LEAD (value_expression[, offset [, default_expression]])
OVER over_clause

over_clause:
  { named_window | ( [ window_specification ] ) }

window_specification:
  [ named_window ]
  [ PARTITION BY partition_expression [, ...] ]
  ORDER BY expression [ { ASC | DESC }  ] [, ...]

Description

Returns the value of the value_expression on a subsequent row.

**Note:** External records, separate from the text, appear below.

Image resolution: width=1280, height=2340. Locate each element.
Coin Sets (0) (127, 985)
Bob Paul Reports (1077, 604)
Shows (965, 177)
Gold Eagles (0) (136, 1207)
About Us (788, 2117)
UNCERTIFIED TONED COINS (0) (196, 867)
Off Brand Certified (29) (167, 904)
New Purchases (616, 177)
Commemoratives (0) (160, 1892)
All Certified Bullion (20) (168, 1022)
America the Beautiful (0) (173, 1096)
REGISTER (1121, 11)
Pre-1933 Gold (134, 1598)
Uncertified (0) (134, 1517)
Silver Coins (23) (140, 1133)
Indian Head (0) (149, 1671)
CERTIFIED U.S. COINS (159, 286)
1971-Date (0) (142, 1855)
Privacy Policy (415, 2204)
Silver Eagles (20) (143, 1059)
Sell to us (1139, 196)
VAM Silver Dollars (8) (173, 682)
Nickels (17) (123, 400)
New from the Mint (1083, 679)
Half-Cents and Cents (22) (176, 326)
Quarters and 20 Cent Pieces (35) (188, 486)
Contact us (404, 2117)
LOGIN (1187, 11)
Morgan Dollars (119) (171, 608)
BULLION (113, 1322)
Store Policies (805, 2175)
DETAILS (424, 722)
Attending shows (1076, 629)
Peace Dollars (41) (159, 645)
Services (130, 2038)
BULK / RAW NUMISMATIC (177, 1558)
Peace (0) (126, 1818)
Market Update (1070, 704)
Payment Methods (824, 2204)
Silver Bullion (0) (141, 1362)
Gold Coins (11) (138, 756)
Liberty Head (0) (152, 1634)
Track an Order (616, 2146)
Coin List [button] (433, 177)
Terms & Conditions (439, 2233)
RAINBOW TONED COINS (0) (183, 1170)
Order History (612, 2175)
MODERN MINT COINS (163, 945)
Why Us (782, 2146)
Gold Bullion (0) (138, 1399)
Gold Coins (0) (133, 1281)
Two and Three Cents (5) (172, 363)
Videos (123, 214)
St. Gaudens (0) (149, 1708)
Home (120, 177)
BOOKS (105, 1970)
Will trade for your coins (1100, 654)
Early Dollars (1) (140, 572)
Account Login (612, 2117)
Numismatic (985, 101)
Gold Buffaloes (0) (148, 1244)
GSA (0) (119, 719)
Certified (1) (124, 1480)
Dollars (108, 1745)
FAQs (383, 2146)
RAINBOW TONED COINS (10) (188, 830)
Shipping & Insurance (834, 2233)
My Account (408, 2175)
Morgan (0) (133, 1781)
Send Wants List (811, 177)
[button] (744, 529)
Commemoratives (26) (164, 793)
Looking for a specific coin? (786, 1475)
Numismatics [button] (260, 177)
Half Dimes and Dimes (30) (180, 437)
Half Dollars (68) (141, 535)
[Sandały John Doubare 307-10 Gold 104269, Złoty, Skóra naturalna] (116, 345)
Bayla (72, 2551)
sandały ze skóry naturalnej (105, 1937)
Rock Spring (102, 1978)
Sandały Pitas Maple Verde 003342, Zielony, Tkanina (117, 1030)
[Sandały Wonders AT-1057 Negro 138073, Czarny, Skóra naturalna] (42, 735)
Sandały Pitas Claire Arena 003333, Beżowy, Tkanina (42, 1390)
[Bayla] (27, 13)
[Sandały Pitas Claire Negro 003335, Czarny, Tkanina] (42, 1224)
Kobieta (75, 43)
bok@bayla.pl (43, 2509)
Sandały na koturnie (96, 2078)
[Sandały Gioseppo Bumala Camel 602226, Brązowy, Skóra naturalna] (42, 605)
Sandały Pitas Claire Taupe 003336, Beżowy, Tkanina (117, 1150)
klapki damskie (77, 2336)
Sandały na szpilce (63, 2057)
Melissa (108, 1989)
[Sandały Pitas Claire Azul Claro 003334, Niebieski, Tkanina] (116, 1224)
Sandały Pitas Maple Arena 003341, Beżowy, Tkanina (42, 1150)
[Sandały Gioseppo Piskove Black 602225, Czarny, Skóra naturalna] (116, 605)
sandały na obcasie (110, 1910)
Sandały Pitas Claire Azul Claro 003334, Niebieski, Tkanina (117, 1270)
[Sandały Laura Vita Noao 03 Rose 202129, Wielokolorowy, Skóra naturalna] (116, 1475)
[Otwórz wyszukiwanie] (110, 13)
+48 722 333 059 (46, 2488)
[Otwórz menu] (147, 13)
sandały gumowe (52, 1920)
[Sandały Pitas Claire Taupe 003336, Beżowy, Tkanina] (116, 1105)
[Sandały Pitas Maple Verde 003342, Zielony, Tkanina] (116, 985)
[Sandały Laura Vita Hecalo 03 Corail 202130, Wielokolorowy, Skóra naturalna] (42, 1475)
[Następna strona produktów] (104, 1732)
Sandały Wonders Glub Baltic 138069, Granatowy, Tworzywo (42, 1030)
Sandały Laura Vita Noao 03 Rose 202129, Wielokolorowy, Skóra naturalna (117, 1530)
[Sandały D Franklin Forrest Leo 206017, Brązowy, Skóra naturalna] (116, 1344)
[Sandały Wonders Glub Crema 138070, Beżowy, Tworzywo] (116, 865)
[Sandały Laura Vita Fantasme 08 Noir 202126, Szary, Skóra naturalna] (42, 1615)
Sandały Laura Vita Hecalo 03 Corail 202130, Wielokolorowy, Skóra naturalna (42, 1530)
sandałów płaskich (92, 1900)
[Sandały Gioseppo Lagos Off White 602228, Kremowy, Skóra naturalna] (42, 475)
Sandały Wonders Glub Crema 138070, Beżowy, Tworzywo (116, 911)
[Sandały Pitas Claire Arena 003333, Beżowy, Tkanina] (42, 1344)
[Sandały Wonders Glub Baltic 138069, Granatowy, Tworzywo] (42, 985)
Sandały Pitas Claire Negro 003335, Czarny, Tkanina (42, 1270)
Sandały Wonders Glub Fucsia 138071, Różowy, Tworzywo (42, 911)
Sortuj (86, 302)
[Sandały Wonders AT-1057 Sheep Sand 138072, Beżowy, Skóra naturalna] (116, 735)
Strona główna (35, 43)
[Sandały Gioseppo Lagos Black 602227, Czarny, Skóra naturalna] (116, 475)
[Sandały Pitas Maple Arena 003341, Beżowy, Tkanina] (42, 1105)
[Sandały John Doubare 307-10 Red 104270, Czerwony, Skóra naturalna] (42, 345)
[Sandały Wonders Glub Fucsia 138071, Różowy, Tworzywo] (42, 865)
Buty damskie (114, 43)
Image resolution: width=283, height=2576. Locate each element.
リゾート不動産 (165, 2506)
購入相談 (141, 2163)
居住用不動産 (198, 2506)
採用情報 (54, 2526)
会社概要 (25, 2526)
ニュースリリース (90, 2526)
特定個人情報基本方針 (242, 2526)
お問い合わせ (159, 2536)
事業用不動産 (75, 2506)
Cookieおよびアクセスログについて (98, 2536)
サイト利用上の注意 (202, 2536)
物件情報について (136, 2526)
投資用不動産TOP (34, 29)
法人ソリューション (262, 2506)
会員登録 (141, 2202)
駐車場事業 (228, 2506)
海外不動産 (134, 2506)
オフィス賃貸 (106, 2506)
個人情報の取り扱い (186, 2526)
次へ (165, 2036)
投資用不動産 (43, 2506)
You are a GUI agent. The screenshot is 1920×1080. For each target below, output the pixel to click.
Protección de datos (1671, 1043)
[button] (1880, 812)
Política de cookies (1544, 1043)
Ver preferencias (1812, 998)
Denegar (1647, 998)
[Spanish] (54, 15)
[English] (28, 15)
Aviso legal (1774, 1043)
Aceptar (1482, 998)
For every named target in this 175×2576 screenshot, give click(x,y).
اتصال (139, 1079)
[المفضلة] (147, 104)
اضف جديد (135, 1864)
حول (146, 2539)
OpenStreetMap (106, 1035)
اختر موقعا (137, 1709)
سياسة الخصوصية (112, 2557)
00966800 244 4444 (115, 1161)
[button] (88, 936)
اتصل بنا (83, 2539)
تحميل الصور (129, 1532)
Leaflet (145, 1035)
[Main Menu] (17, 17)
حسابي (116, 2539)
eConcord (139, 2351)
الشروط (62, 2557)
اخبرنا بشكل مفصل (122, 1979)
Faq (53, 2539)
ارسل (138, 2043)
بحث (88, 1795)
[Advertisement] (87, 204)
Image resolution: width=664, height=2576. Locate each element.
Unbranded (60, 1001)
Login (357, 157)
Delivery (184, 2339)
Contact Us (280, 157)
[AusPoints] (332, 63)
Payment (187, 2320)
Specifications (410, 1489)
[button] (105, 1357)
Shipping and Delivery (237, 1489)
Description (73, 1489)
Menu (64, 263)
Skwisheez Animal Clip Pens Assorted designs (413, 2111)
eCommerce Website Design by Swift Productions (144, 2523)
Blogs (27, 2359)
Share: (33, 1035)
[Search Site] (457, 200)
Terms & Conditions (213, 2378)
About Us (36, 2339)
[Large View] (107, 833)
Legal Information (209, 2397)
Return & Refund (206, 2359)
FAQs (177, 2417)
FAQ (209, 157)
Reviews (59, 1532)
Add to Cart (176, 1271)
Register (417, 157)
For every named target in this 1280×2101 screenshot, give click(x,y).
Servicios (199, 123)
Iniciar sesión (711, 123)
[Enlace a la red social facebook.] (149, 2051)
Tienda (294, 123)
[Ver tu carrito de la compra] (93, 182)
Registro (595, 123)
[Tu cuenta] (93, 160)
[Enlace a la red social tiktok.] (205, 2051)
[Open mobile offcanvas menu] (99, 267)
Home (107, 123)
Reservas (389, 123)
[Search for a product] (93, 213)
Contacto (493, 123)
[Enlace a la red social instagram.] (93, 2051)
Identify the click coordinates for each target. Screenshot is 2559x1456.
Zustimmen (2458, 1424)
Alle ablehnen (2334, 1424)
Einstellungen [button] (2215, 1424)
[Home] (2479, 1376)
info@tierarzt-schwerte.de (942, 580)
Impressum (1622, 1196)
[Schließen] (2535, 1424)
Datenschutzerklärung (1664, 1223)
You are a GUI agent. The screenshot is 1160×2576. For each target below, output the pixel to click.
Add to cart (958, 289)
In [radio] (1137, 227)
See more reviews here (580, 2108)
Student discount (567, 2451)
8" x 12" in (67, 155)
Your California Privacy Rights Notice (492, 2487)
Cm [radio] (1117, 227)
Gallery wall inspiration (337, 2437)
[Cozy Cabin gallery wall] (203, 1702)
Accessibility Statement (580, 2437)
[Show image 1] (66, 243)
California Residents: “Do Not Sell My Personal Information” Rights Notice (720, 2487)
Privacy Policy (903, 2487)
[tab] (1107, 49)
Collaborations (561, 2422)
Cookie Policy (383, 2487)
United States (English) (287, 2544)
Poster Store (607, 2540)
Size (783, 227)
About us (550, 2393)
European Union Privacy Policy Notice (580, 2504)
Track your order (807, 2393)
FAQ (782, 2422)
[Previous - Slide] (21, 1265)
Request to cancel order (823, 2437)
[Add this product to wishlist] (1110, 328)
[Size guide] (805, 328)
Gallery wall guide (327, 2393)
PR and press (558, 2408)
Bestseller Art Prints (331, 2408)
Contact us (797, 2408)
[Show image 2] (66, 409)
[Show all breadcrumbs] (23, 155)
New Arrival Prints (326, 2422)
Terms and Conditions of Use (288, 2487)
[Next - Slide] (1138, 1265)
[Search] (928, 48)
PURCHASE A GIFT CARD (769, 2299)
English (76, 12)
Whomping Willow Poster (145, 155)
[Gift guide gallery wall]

Changing the offset value changes which subsequent row is returned; the default value is 1, indicating the next row in the window frame. An error occurs if offset is NULL or a negative value.

The optional default_expression is used if there isn't a row in the window frame at the specified offset. This expression must be a constant expression and its type must be implicitly coercible to the type of value_expression. If left unspecified, default_expression defaults to NULL.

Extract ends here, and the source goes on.